Proteomic and metabolomic advances uncover biomarkers of mitochondrial disease pathophysiology and severity

Abstract

Advancing proteomic and metabolomic technologies that integrate curated omic databases have crossed a threshold to enable their clinical utility. In this issue of the JCI, Sharma et al. exploit emerging technologies to evaluate whether biomarkers identified in the mitochondrial encephalomyopathy lactic acidosis and stroke-like episodes (MELAS) syndrome could refine disease characterization, uncover pathways to monitor therapeutic efficacy, and/or delineate disease-modifying targets. The authors analyzed blood and urine samples from patients with this genetic mitochondrial disease and elucidated proteins and metabolites related to NADH-reductive stress. These circulating biomarkers have intriguing clinical potential that implicate disease pathophysiology and may prove important biomarkers for the future management of MELAS.

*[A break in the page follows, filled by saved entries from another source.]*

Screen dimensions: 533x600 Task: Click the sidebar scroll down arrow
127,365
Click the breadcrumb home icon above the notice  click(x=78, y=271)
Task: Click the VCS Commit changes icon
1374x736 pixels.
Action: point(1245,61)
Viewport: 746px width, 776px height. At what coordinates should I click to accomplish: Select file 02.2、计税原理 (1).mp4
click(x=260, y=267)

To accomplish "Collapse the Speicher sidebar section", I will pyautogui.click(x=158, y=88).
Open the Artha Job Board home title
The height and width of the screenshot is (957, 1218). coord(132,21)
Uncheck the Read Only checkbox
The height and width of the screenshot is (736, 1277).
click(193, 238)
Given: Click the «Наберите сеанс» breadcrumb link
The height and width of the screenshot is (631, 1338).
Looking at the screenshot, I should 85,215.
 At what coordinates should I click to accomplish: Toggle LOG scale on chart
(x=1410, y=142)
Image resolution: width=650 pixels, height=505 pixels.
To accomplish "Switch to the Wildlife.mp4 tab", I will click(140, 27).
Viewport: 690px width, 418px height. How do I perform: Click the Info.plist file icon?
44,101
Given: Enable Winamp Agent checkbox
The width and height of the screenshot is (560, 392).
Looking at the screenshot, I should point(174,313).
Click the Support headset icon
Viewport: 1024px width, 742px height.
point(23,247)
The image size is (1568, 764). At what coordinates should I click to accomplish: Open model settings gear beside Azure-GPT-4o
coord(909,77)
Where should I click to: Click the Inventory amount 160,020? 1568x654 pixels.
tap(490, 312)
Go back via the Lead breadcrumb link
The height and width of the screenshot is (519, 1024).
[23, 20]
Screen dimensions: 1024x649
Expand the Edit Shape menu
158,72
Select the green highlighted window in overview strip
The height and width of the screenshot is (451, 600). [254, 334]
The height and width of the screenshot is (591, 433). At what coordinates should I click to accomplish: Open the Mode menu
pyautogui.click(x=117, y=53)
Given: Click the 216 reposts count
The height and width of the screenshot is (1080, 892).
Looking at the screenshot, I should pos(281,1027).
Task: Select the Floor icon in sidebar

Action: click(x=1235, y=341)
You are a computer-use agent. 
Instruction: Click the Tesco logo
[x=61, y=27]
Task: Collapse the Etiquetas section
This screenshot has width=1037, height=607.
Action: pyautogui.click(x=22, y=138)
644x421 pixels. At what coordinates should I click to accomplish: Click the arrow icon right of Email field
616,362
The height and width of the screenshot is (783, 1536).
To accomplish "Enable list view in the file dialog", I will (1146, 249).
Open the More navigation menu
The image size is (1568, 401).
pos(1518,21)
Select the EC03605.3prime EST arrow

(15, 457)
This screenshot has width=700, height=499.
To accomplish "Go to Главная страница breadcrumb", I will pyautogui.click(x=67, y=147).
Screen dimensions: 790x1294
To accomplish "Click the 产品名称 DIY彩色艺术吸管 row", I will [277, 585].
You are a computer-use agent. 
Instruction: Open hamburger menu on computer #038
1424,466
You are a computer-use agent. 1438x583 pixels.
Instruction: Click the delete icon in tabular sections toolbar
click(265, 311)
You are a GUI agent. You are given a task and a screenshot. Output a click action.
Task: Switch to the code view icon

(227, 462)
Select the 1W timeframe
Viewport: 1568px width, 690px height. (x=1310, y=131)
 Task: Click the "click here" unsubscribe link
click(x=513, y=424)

Figure 1. The integration of omic approaches with clinical phenotyping, bioinformatics tools, and databases.

Disease discovery and therapeutic opportunities are advanced by next-generation transcript and genome sequencing and a wide array of bioinformatics approaches. LC-MS can identify previously unknown proteins and proteins with posttranslational modifications from biological fluids or isolated mitochondria. Similarly, GC-MS can identify known or unique metabolites. The Olink protein platform is a technology that uses oligonucleotide-labeled antibodies and can measure over 1000 proteins in serum without the need for depletion. Many diseases are categorized based on phenotypic features then diagnosed using next-generation RNA or DNA sequencing. In parallel, proteomic and metabolomic analysis can identify novel targets linked with the disease. Subsequent bioinformatics analysis can curate and integrate these targets to uncover pathophysiologic pathways linked to disease and to identify putative therapeutic approaches. Sharma et al. measured more than 1000 analytes from the serum of patients with MELAS using SOMAscan, an aptamer-based assay that uses short oligonucleotides with single-protein binding affinity and LC-MS (8). The researchers identified more than 20 metabolites that also coincided with NADH redox imbalance.